» WHAT NEEDS TO BE DONE: Having read the entries, repeat all of them exactly.
--------------------------------
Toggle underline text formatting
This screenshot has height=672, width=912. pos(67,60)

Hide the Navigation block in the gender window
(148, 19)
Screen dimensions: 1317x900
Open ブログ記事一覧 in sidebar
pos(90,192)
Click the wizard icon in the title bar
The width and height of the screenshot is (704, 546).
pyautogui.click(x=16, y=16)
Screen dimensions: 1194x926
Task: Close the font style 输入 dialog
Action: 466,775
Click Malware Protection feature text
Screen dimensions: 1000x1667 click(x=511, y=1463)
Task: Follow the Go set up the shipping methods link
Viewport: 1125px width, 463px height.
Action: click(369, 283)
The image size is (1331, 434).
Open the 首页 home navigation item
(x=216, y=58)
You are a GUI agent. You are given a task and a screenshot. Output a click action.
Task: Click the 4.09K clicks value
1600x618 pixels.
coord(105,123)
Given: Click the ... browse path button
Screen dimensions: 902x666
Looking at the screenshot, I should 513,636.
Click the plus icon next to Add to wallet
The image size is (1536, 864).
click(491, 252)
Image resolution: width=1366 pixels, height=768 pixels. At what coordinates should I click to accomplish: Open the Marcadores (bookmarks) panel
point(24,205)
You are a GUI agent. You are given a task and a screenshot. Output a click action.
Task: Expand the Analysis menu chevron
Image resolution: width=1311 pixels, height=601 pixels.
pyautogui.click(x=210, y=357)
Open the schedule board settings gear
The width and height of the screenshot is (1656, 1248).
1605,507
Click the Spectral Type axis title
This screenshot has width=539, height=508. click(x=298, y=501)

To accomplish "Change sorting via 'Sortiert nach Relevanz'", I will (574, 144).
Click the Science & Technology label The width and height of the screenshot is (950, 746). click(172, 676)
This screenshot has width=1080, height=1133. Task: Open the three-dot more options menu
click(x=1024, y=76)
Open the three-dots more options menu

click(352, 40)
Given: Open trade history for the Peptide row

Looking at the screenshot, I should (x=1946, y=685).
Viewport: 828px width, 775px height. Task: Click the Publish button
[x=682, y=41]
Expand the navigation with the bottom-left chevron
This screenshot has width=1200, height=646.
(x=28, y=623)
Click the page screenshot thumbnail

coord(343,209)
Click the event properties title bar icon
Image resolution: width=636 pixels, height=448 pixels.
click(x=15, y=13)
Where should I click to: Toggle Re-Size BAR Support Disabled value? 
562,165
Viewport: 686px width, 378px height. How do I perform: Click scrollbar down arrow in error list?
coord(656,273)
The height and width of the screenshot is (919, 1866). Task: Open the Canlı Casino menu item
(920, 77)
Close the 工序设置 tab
--------------------------------
» TASK SOLUTION:
Toggle underline text formatting
This screenshot has height=672, width=912. pos(67,60)

Hide the Navigation block in the gender window
(148, 19)
Screen dimensions: 1317x900
Open ブログ記事一覧 in sidebar
pos(90,192)
Click the wizard icon in the title bar
The width and height of the screenshot is (704, 546).
pyautogui.click(x=16, y=16)
Screen dimensions: 1194x926
Task: Close the font style 输入 dialog
Action: 466,775
Click Malware Protection feature text
Screen dimensions: 1000x1667 click(x=511, y=1463)
Task: Follow the Go set up the shipping methods link
Viewport: 1125px width, 463px height.
Action: click(369, 283)
The image size is (1331, 434).
Open the 首页 home navigation item
(x=216, y=58)
You are a GUI agent. You are given a task and a screenshot. Output a click action.
Task: Click the 4.09K clicks value
1600x618 pixels.
coord(105,123)
Given: Click the ... browse path button
Screen dimensions: 902x666
Looking at the screenshot, I should 513,636.
Click the plus icon next to Add to wallet
The image size is (1536, 864).
click(491, 252)
Image resolution: width=1366 pixels, height=768 pixels. At what coordinates should I click to accomplish: Open the Marcadores (bookmarks) panel
point(24,205)
You are a GUI agent. You are given a task and a screenshot. Output a click action.
Task: Expand the Analysis menu chevron
Image resolution: width=1311 pixels, height=601 pixels.
pyautogui.click(x=210, y=357)
Open the schedule board settings gear
The width and height of the screenshot is (1656, 1248).
1605,507
Click the Spectral Type axis title
This screenshot has width=539, height=508. click(x=298, y=501)

To accomplish "Change sorting via 'Sortiert nach Relevanz'", I will (574, 144).
Click the Science & Technology label The width and height of the screenshot is (950, 746). click(172, 676)
This screenshot has width=1080, height=1133. Task: Open the three-dot more options menu
click(x=1024, y=76)
Open the three-dots more options menu

click(352, 40)
Given: Open trade history for the Peptide row

Looking at the screenshot, I should (x=1946, y=685).
Viewport: 828px width, 775px height. Task: Click the Publish button
[x=682, y=41]
Expand the navigation with the bottom-left chevron
This screenshot has width=1200, height=646.
(x=28, y=623)
Click the page screenshot thumbnail

coord(343,209)
Click the event properties title bar icon
Image resolution: width=636 pixels, height=448 pixels.
click(x=15, y=13)
Where should I click to: Toggle Re-Size BAR Support Disabled value? 
562,165
Viewport: 686px width, 378px height. How do I perform: Click scrollbar down arrow in error list?
coord(656,273)
The height and width of the screenshot is (919, 1866). Task: Open the Canlı Casino menu item
(920, 77)
Close the 工序设置 tab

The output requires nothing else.